■ **PROBLEM REQUIREMENTS**: Could you retype all of the records exactly, leaving out every picture?

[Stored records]
========
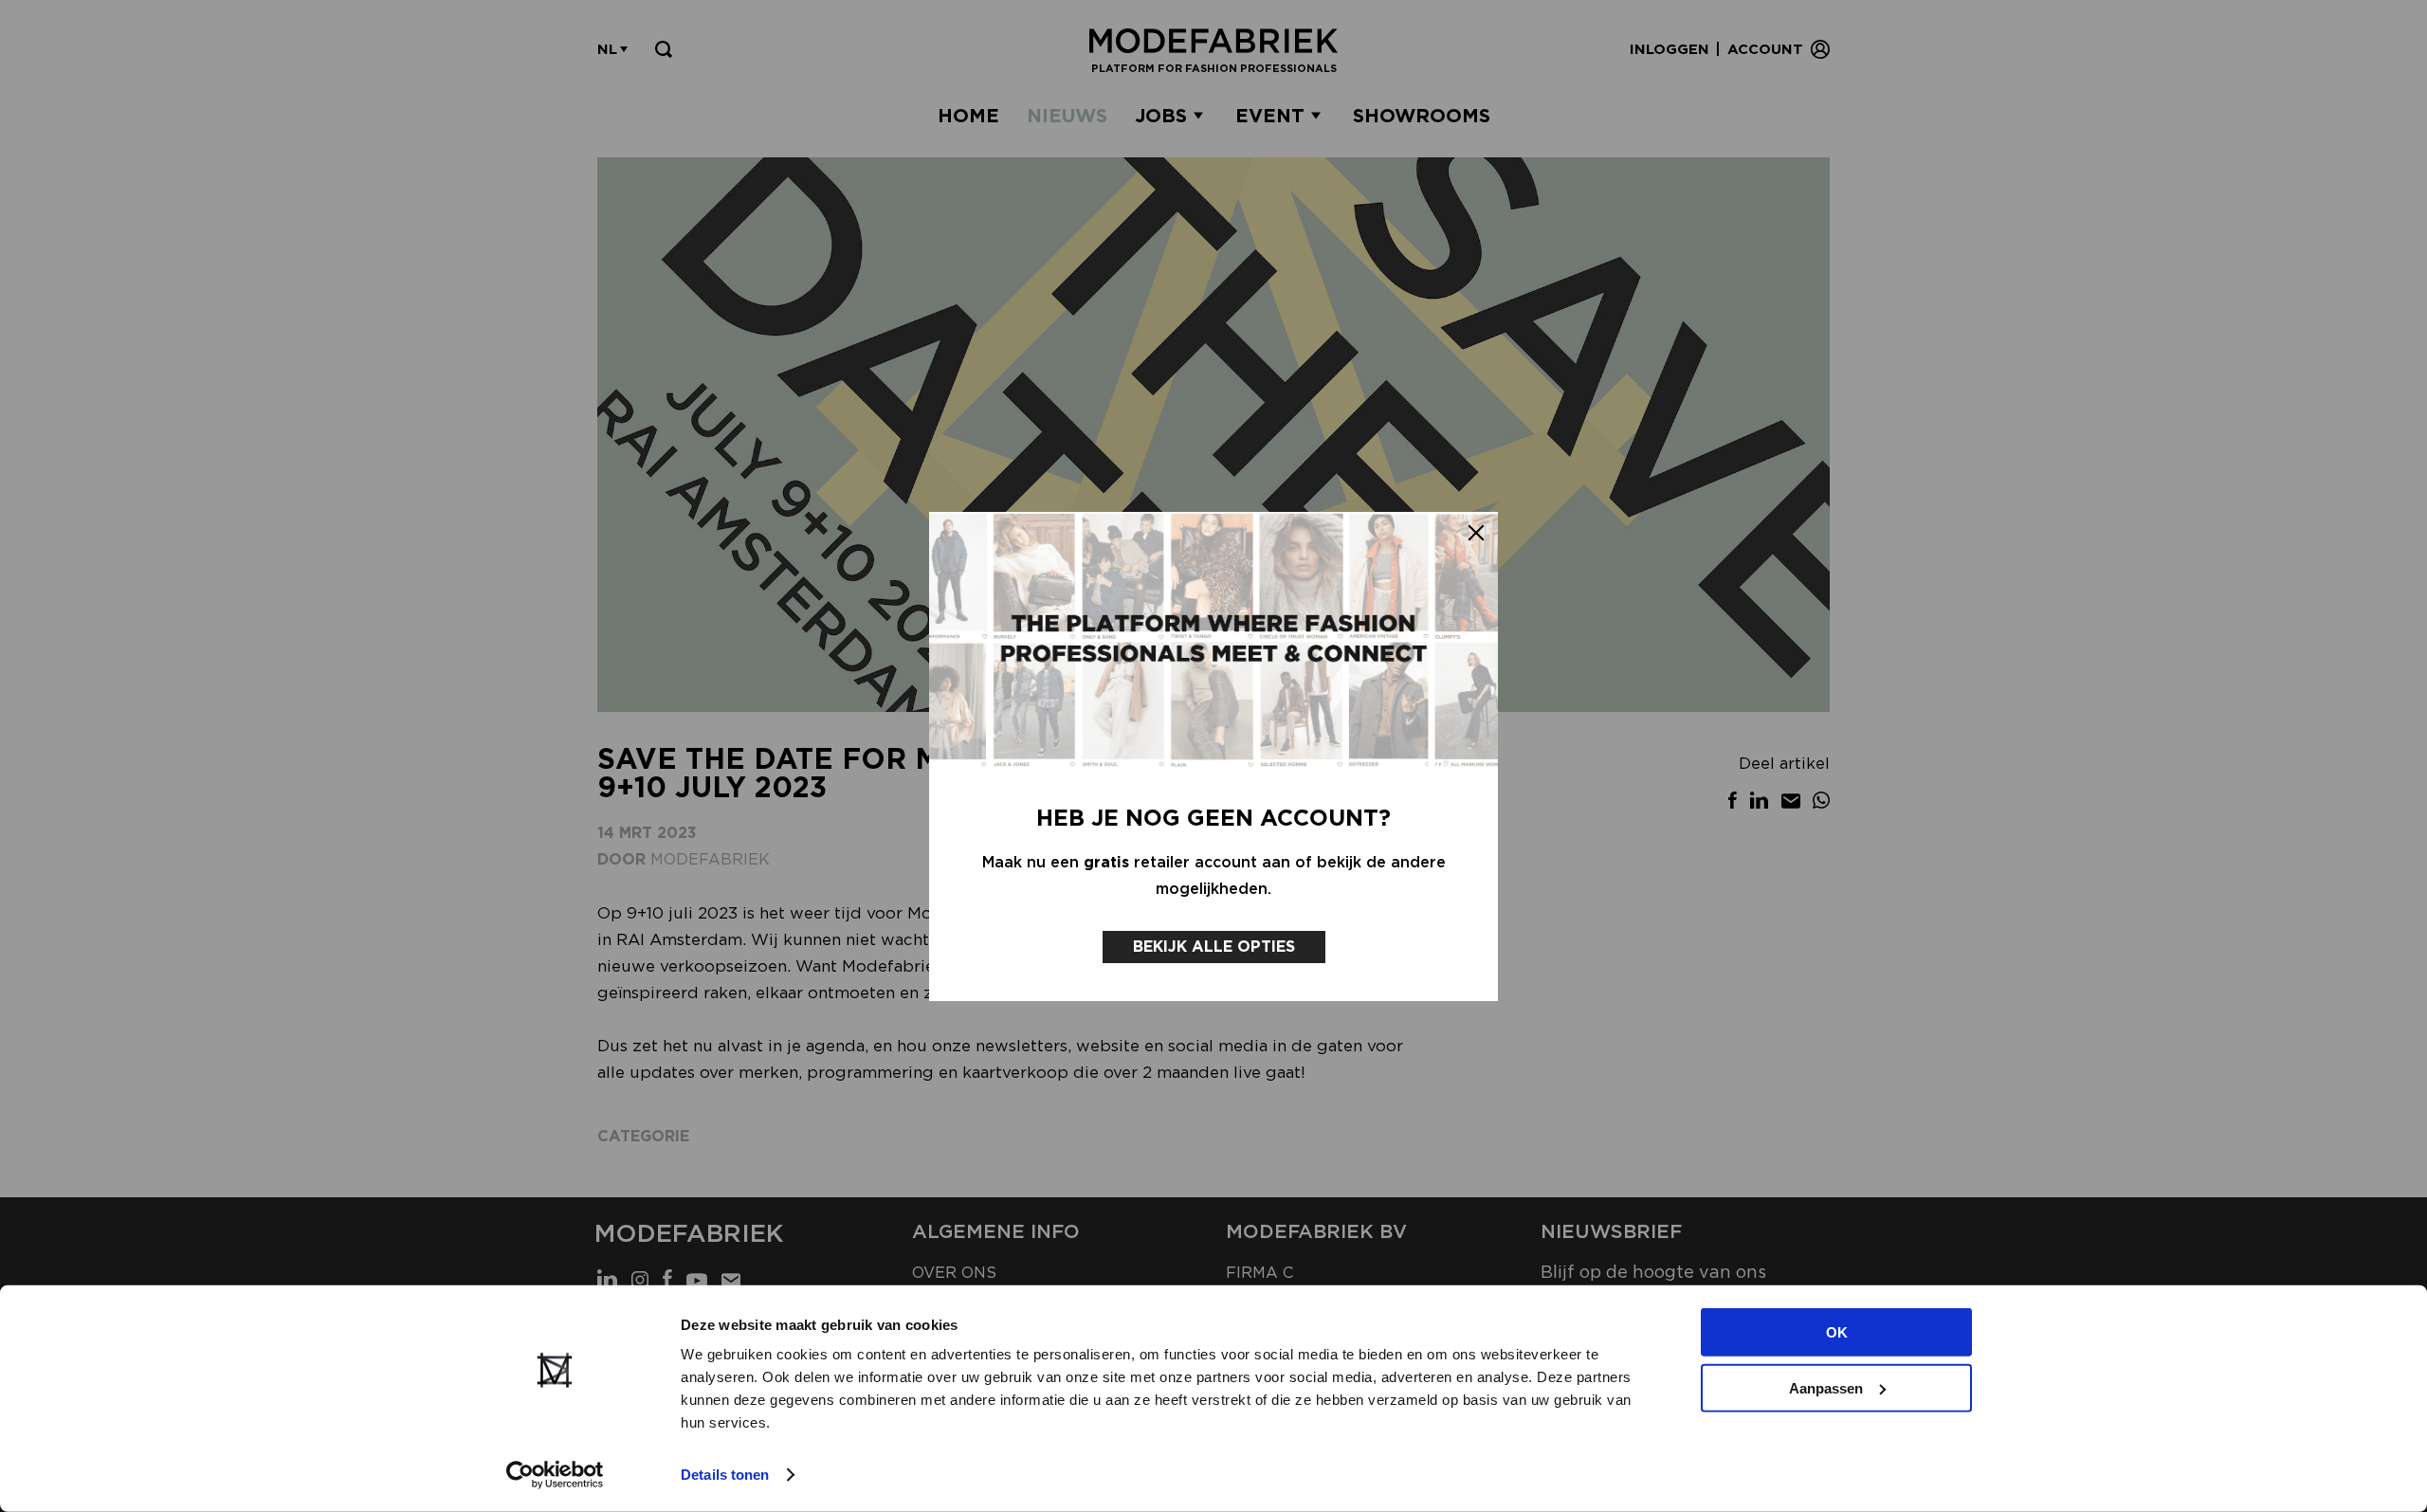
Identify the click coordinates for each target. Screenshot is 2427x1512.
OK (1837, 1332)
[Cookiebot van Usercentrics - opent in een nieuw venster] (555, 1475)
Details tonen (725, 1474)
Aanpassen (1826, 1387)
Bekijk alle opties (1214, 947)
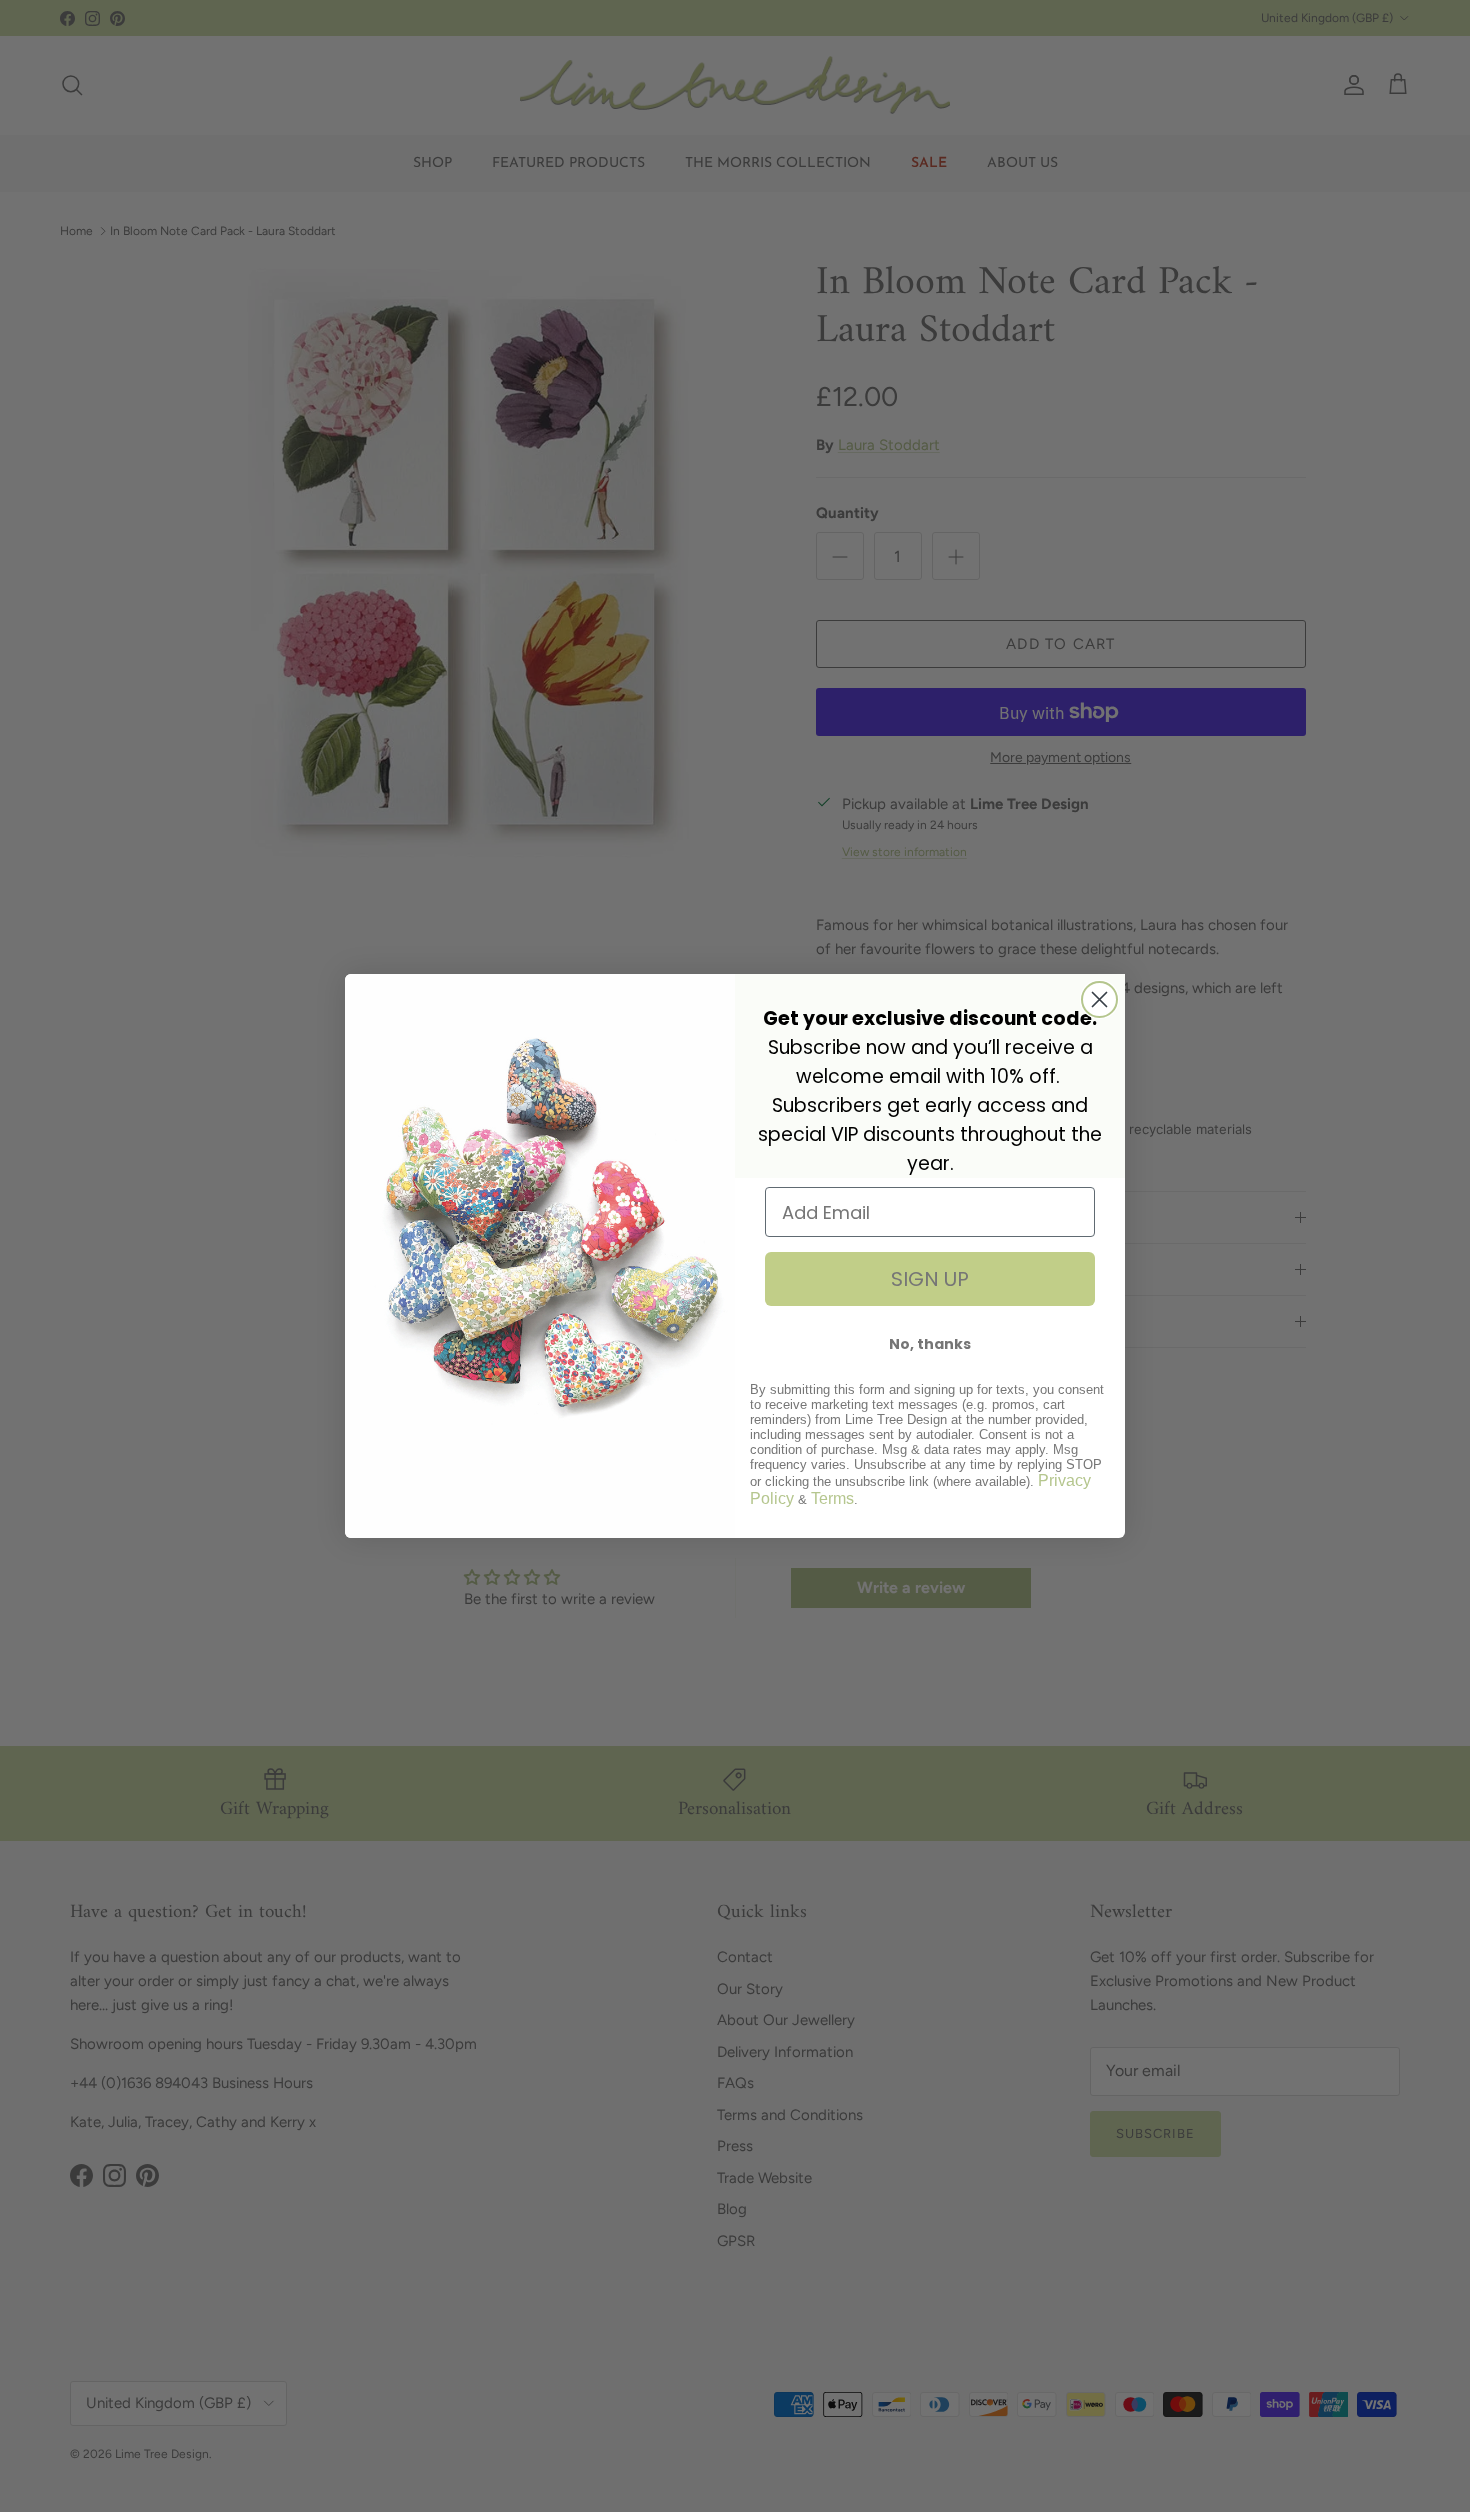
========
■ **OUTPUT OF THE EXERCISE**:
Identify the click coordinates for each target. Screenshot is 2427x1512.
OK (1837, 1332)
[Cookiebot van Usercentrics - opent in een nieuw venster] (555, 1475)
Details tonen (725, 1474)
Aanpassen (1826, 1387)
Bekijk alle opties (1214, 947)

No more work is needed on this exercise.